Parecchi altri titoli costellano la produzione come l’infinita serie dei “CYBORG” (Se non sbagliamo siamo arrivati a: “CYBORG” (“Cyborg di Albert Pyun – 1989), “CYBORG 2” (“Cyborg Cop 2” di Michael Schroeden – 1993), “CYBORG COP 3” o “CYBORG (4): LA VENDETTA” o “CYBORG TERMINATOR 3” (“Nemesis” di Albert Pyun – 1994), “CYBORG IL GUERRIERO D’ACCIAIO” di Giannetto de Rossi – 1989, “CYBORG COP III” (“Terminal Impact” di Yossi Wein – 1994, eccetera…), passando per “PROTOTYPE” (“Prototype” – 1993) di Phillip J.Roth, “IL GUERRIERO D’ACCIAIO” (“American Cyborg: Steel Warrior” – 1994) di Boaz Davidson, “AUTOMATIC” (“Automatic” – 1994) di John Murlowski, “KILLER MACHINE” (“Killer Machine” o “Ghost in the Machine – 1993) di Rachel Talalay e, soprattutto, “GHOST IN THE SHELL” (“Kokaku Kibotai”) di Mamoru Oshii del 1995 (che ha avuto anche un sequel e due serie televisive).

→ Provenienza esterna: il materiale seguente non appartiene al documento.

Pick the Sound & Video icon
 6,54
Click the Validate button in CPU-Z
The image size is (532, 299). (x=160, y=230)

Una perfetta e delirante fusione tra l’uomo e la macchina avviene in “L’UOMO D’ACCIAIO” (“Tetsuo”) di Shinya Tsukamoto (1989) dove un uomo e la sua compagna si trasformano lentamente in metallo che attraversa la carne, vi penetra e si fonde con essa.

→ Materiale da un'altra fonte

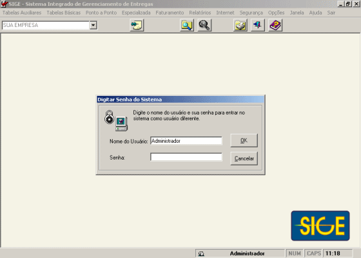Click the user icon in status bar
Image resolution: width=361 pixels, height=258 pixels.
[201, 253]
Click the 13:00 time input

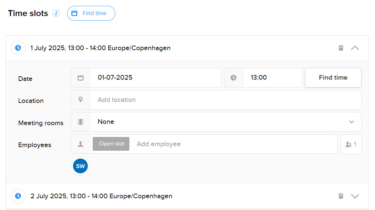(x=272, y=78)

Forse è una sintesi del futuro dell’uomo, la sua lenta fusione con la macchina che diventa oltre che mentale anche fisica. Un passo verso un’evoluzione biomeccanica che ci avvicina idealmente al mondo dell’Alien di Ridley Scott e alla clonazione del quarto episodio dove Ripley è in parte umana e in parte aliena : “ALIEN LA CLONAZIONE (“Alien Resurrection 1997 di Jean – Pierre Jeunet), ma dove finisce l’uomo e comincia la macchina?